### EXERCISE PROMPT
From the line that contains "This screenshot has width=778, height=584." down to the last line of the entries, please return everything exactly, except the pictures.

### INPUT DATA
* * * * *

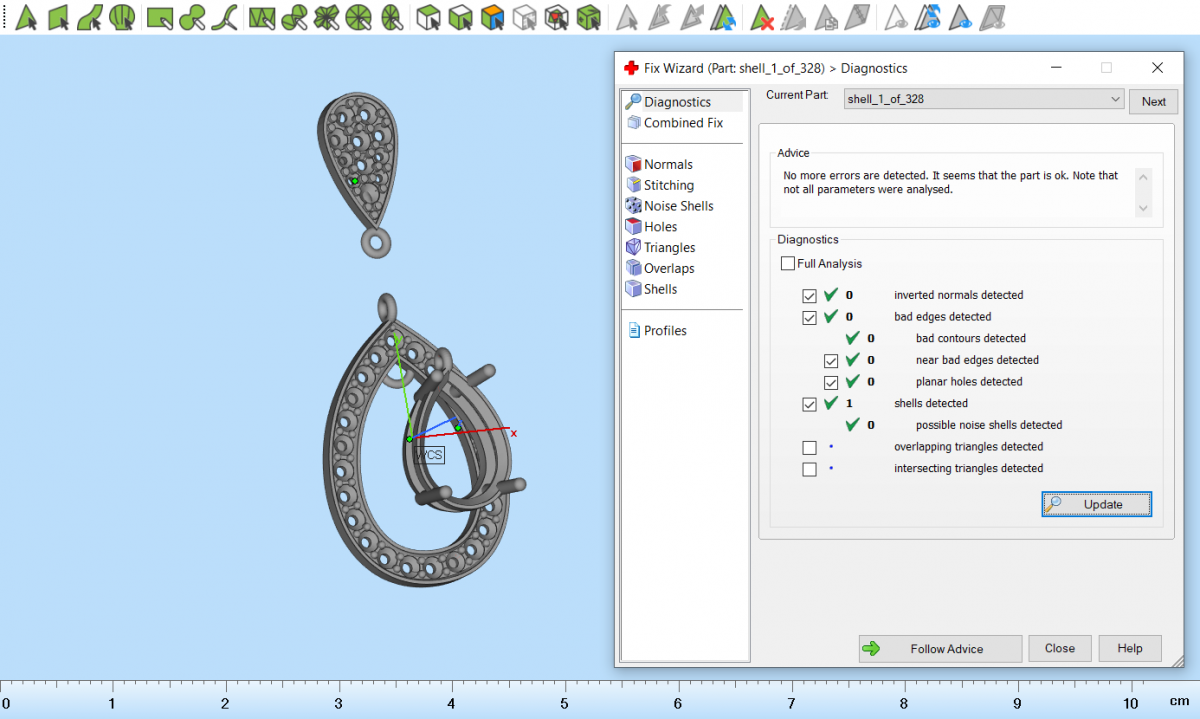This screenshot has height=719, width=1200.
Task: Enable overlapping triangles detected checkbox
Action: point(810,447)
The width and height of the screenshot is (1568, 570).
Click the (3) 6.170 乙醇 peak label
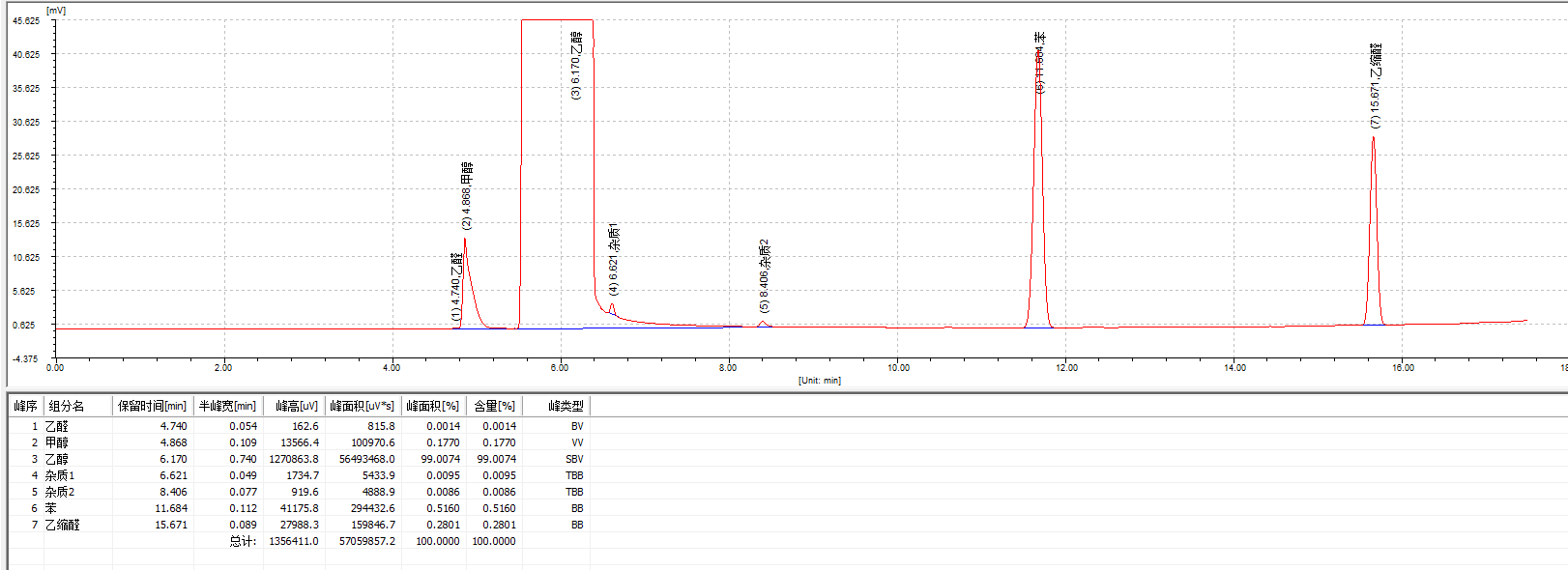tap(575, 66)
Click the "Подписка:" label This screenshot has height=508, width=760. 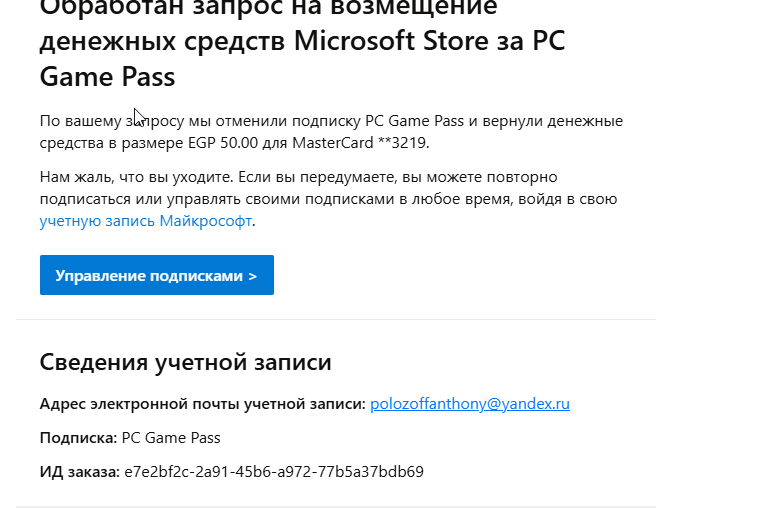[78, 438]
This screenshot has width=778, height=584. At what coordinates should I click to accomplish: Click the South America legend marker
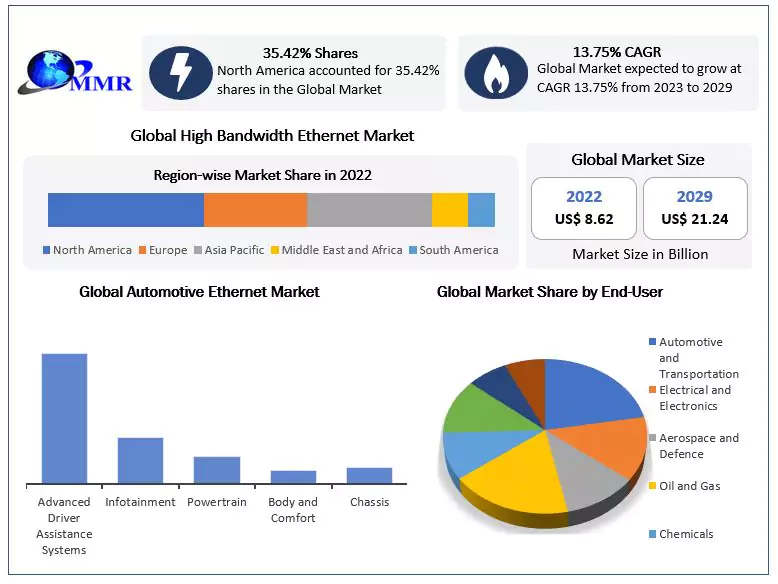tap(413, 251)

* * * * *

### WRITTEN SOLUTION
This screenshot has width=778, height=584. At what coordinates should I click to accomplish: Click the South America legend marker
tap(413, 251)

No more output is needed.